### Texto de la página
Vientos huracanados
Las primeras lluvias de la temporada llegaron con una fuerza inusitada, marcando un inicio abrupto del temporal que normalmente debería traer alivio, pero que esta vez trajo consigo caos, incertidumbre y daños. Lejos de ser un fenómeno pasajero, estas precipitaciones revelaron el trasfondo de una realidad climática cambiante y una infraestructura urbana insuficiente.
En la CDMX, y aquí en Morelos, Cuernavaca, Jiutepec y otros municipios de la zona metropolitana, los chubascos se acompañaron de vientos intensos que derribaron árboles, cables y causaron cortes de energía. En cuestión de minutos, las calles se convirtieron en ríos, y los vehículos, en pequeñas embarcaciones a la deriva. Las lluvias no fueron largas, pero sí intensas. Tan solo una hora bastó para colapsar alcantarillados, inundar viviendas y generar deslaves en caminos rurales y zonas de ladera.

### Datos proporcionados
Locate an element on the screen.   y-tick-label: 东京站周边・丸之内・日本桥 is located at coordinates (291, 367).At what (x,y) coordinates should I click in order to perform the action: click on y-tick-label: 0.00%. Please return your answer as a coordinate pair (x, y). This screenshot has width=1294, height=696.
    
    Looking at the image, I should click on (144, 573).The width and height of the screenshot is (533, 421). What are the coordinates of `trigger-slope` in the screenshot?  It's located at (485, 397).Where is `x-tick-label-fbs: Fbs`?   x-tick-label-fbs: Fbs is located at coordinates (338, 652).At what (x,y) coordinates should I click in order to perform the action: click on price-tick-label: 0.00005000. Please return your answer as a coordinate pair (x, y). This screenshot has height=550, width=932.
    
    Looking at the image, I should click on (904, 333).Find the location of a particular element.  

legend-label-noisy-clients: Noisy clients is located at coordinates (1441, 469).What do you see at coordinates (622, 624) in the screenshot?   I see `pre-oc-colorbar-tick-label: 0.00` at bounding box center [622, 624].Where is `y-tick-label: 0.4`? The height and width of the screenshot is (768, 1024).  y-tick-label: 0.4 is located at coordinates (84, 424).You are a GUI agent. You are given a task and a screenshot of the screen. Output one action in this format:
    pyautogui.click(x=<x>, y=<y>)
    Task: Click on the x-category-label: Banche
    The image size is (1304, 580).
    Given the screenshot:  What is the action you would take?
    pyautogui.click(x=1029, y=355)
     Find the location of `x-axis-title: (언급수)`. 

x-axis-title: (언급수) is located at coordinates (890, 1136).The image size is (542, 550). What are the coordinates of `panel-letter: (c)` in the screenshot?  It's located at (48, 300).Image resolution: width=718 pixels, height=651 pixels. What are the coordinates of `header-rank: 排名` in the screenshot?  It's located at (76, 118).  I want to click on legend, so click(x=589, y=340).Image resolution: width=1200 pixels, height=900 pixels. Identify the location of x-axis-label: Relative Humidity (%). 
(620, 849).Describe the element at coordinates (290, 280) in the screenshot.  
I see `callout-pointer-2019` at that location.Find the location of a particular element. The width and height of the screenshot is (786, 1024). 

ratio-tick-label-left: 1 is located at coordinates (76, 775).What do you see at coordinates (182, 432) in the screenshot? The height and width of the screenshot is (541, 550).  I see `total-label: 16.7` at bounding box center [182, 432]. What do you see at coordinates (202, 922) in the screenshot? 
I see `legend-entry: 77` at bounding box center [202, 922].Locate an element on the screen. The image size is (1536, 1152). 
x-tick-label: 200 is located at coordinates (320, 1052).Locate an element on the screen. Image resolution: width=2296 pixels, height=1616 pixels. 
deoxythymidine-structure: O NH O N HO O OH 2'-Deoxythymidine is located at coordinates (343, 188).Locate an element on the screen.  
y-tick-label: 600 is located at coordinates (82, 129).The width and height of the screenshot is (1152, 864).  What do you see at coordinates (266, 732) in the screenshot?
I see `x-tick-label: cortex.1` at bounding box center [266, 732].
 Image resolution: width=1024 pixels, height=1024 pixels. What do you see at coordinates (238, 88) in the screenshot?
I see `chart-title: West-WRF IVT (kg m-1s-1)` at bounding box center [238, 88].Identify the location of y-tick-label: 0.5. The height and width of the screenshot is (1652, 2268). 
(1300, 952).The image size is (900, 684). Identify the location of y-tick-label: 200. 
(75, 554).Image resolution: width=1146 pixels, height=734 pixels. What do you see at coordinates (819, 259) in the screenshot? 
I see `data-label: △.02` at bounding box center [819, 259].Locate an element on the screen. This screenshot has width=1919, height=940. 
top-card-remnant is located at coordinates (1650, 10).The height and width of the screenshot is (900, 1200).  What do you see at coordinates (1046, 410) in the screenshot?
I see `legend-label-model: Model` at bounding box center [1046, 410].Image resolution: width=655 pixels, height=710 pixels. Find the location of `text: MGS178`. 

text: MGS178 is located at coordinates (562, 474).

### Encargo 1
Reproduce el fragmento del texto sobre las lluvias y los vientos que comienza con las palabras que contienen "En la CDMX, y" y termina con "zonas de ladera.".
### Encargo 2
Continúa el texto sobre las lluvias y los vientos huracanados a partir del punto en que se detiene.
Los registros no tienen ningún papel en esto.

### Respuesta 1
En la CDMX, y aquí en Morelos, Cuernavaca, Jiutepec y otros municipios de la zona metropolitana, los chubascos se acompañaron de vientos intensos que derribaron árboles, cables y causaron cortes de energía. En cuestión de minutos, las calles se convirtieron en ríos, y los vehículos, en pequeñas embarcaciones a la deriva. Las lluvias no fueron largas, pero sí intensas. Tan solo una hora bastó para colapsar alcantarillados, inundar viviendas y generar deslaves en caminos rurales y zonas de ladera.

### Respuesta 2
La intensidad de estos eventos no es completamente inesperada: el aumento de episodios de lluvias torrenciales acompañadas de viento forma parte del patrón de variabilidad climática que ya se hace sentir en todo el país. El fenómeno de El Niño, que recientemente comenzó a debilitarse, dejó tras de sí un periodo inusualmente cálido, que ahora cede paso a una atmósfera inestable, propensa a tormentas abruptas. Además, la urbanización desordenada, la reducción de áreas verdes y la falta de mantenimiento preventivo de los drenajes agravan los efectos locales. El agua no tiene por dónde escurrir; se topa con cemento, basura e incapacidad institucional.
Si bien las autoridades estatales y municipales han emitido alertas preventivas y activado brigadas de emergencia, lo cierto es que la respuesta sigue siendo reactiva. Se limpian coladeras tras las inundaciones, se talan árboles solo después de que caen, y se revisan planes de emergencia cuando ya hay daños que lamentar. Esta lógica de administración por contingencia, en lugar de planeación por anticipación, expone a miles de familias al riesgo cada año.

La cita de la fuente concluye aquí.